Mahop now has heart problems, and questions whether her condition is related to these events.

Her experiences have prompted her to join a campaign launched by unwed mothers in Cameroon against the “ironing of breasts”. These mothers belong to 61 associations across the country that are united under the National Network of the Associations of Aunties (Réseau national des associations de tantines, RENATA). The fear and pain caused by the practice force certain girls to flee their homes – sometimes with disastrous consequences. Jeanine Efon, 23, told IPS that she left her parents’ home to take refuge with an uncle when she was 13. But this man and his wife also tried to carry out the practice, causing her to flee again. She then found herself with a neighbour who seemed to sympathise with her problems – only to rape her that same evening. Ariane Elouna tells a similar story. “Returning from school one afternoon…my aunt followed me into the room and asked ‘What is that you have there, on your chest?'” she told IPS.

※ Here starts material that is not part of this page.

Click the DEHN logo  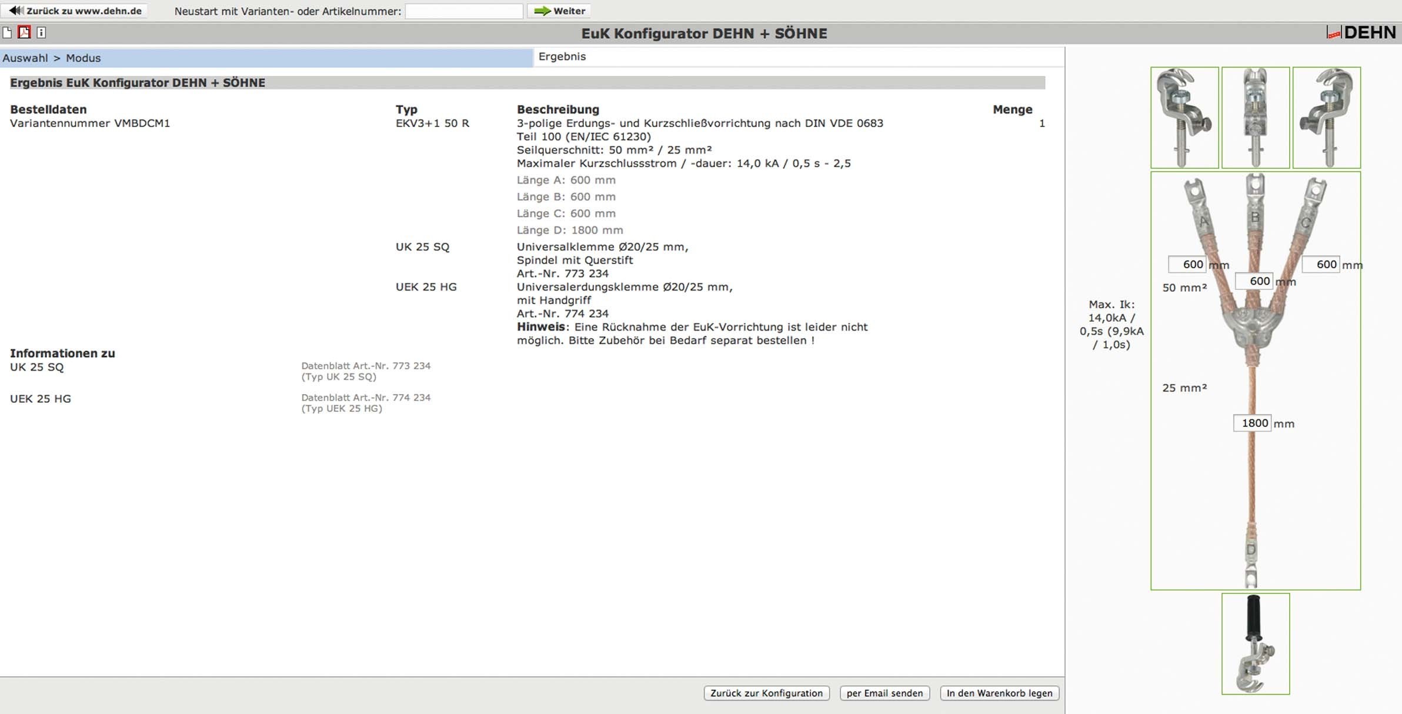1361,32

Elouna’s mother heated the grinding stone and asked her to undress. “She then protected her hands, and started rubbing my breasts vigorously,” the teenager added.

“Not being able to endure the pain any longer, I fled the next day to our neighbour, and it was there that his son raped me and I fell pregnant.” Elouna is 15 now, and has a son of three months.

But despite the problems caused by the practice of “ironing breasts”, it has not yet been banned by authorities.

“The Ministry for the Promotion of Women and the Family encourages us in our efforts to make parents aware of the (dangers of) ‘ironing’ of breasts. But, I think this is insufficient, taking into account the expansion of the practice and its effect on our communities,” Bessem Ebanga, executive secretary of RENATA, told IPS.

“We want to encourage authorities to introduce a law in parliament to outlaw this abominable practice. Breasts are a gift of God,” she adds.

Eric Effemba, who works for the Ministry for the Promotion of Women and the Family, told IPS that his department supported the efforts of unwed mothers concerning “breast ironing” – and that it was working with civil society to come up with a law which would consign the practice to history.